The inaction of the said counsel placed the POEA in a dilemma. The POEA had to choose between resolving the pending case or waiting indefinitely for the private respondents or their counsel to appear. It made the right decision by resolving the case. The important consideration that was apparently taken into account by the POEA was that the interests of justice would be jeopardized if the case were unduly protracted. After resolving the case, the POEA had no choice but to serve notice of the Order dated June 3, 1986 upon the private respondents themselves. Considering the circumstances of this case, i.e., the earnest desire of the petitioner to prosecute his complaint despite several postponements requested by the private respondents, the trouble he had to go through in Kuwait, and the inexcusable negligence of the counsel for the private respondents, the action taken by the POEA is obviously justified. We, therefore, hold that the notice upon the private respondents themselves of the questioned order constitutes valid notice in law on account of the circumstances obtaining in this case. This is an exception to the general rule.chanrobles law library

The private respondents cannot claim a denial of due process of law. They had every opportunity to present their side but failed to do so. In the application of the principle of due process, what is sought to be safeguarded is not lack of previous notice but the denial of the opportunity to be heard. 9

Since the private respondents received notice of the POEA Order dated June 3, 1986 on June 12, 1986, they had ten (10) days from that date within which to seek a reconsideration of or pursue an appeal from the said Order pursuant to the rules and regulations of the POEA. As the private respondents took no action within the said reglementary period, the POEA Order dated June 3, 1986 had become final and executory and as such, the Minister of Labor and Employment had no jurisdiction to take cognizance of the appeal much less to reverse or modify the said order.

Accordingly, We hold that the respondent Minister of Labor and Employment acted without jurisdiction in reversing the POEA Order dated June 3, 1986 which had already become final and executory.
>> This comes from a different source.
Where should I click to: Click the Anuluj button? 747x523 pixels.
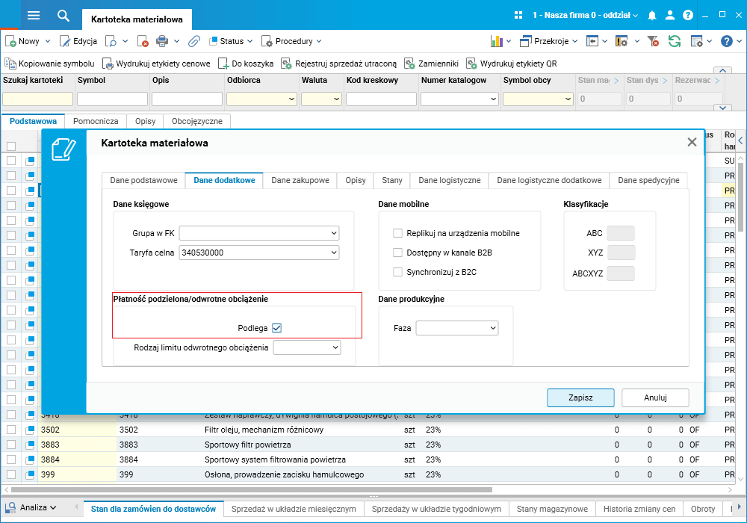pyautogui.click(x=655, y=397)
The writ of certiorari sought in this Petition must, therefore, issue.

WHEREFORE, the Petition is hereby GRANTED. The Order issued by the public respondent Minister of Labor and Employment on December 29, 1986 is hereby SET ASIDE and another is hereby rendered reviving the order of the POEA dated June 3, 1986. Costs against the private respondents.

SO ORDERED.

Narvasa, Cruz, Griño-Aquino and Medialdea, JJ., concur.

Endnotes:



1. While the Petition is erroneously captioned "Petition for Review, "the Court nonetheless resolved to treat the same as one for certiorari under Rule 65 on account of the jurisdictional issues raised therein and the other reliefs sought.

2. Minister Sanchez was succeeded by Secretary Franklin Drilon.

3. Pages 96 to 99, Rollo.

4. Pages 75 to 91, Rollo.

5. Pages 117 to 121 and 127 to 132, Rollo.

6. Palanca v. American Food Manufacturing Co., 24 SCRA 819 (1968).

7. J.M. Javier Logging Corporation v. Mardo, 24 SCRA 776 (1968).

8. Supra, at page 779.

9. Sumhat v. Court of Appeals, 111 SCRA 489 (1982).